Better Together
An experiment gone wrong splits Mona the Octocat into her component parts. It's up to her robot assistant, Hubot, to put her back together again…
Process
This animation broke new ground for the team and brand. An expanded budget enabled us to include elements like 3D animation and professional voice talent. Specifically, partnering with Wabi Sabi for a custom music score gave us so much more narrative control. The storytelling possibilities open up when you’re not bound by stock music. Here’s the step-by-step…
Story
In 2017, GitHub decided it was time to refresh the Hubot product and branding.

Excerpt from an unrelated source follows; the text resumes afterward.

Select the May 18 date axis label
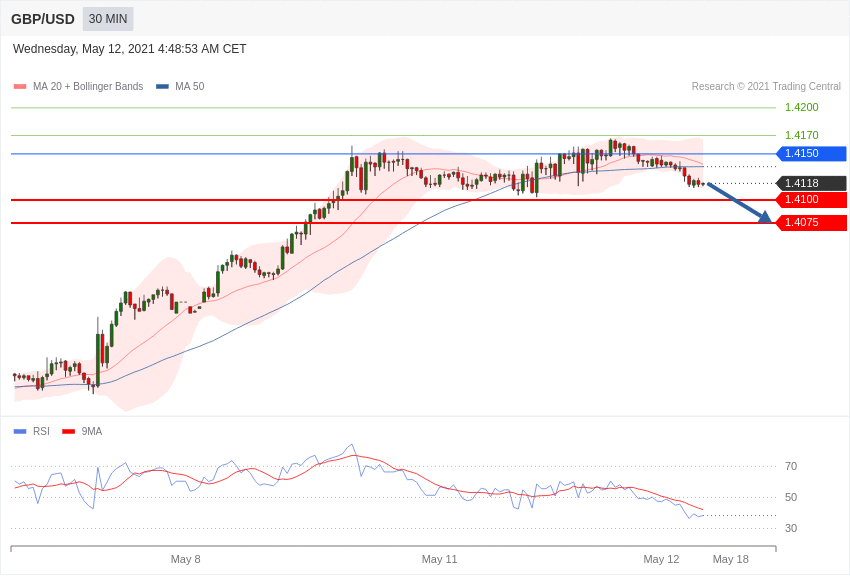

That year the Art team produced a variety of Hubot-related assets to support the campaign - Hubot stickers, a figurine, updated site graphics and this animated short.

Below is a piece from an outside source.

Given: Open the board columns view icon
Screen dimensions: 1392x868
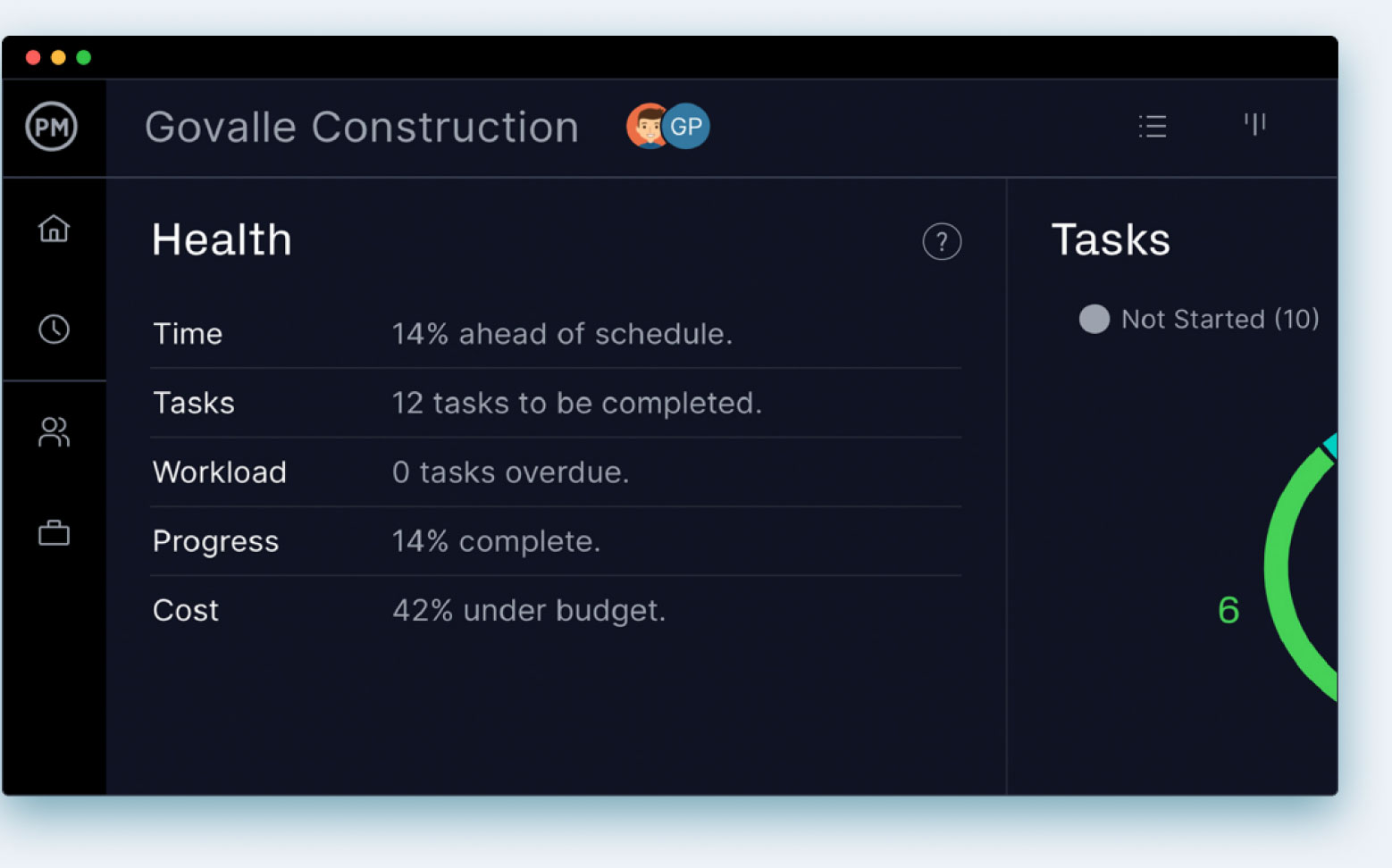Looking at the screenshot, I should click(x=1254, y=126).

Our goal was always to align Mona and Hubot’s character story with the product’s, 2 different stories essentially running in parallel - octocats represent developers and bots are dev helpers. Both stories are bound together by our company values, terminology and our octicon library.
This particular story is centered around our trusty robot sidekick. His prime directive is to support and protect his dev Mona, which is put to the test when Mona’s experiment goes awry forking her into an octopus and cat.
Boards and Color
After the story is laid out, the team collectively produced storyboards and animatics.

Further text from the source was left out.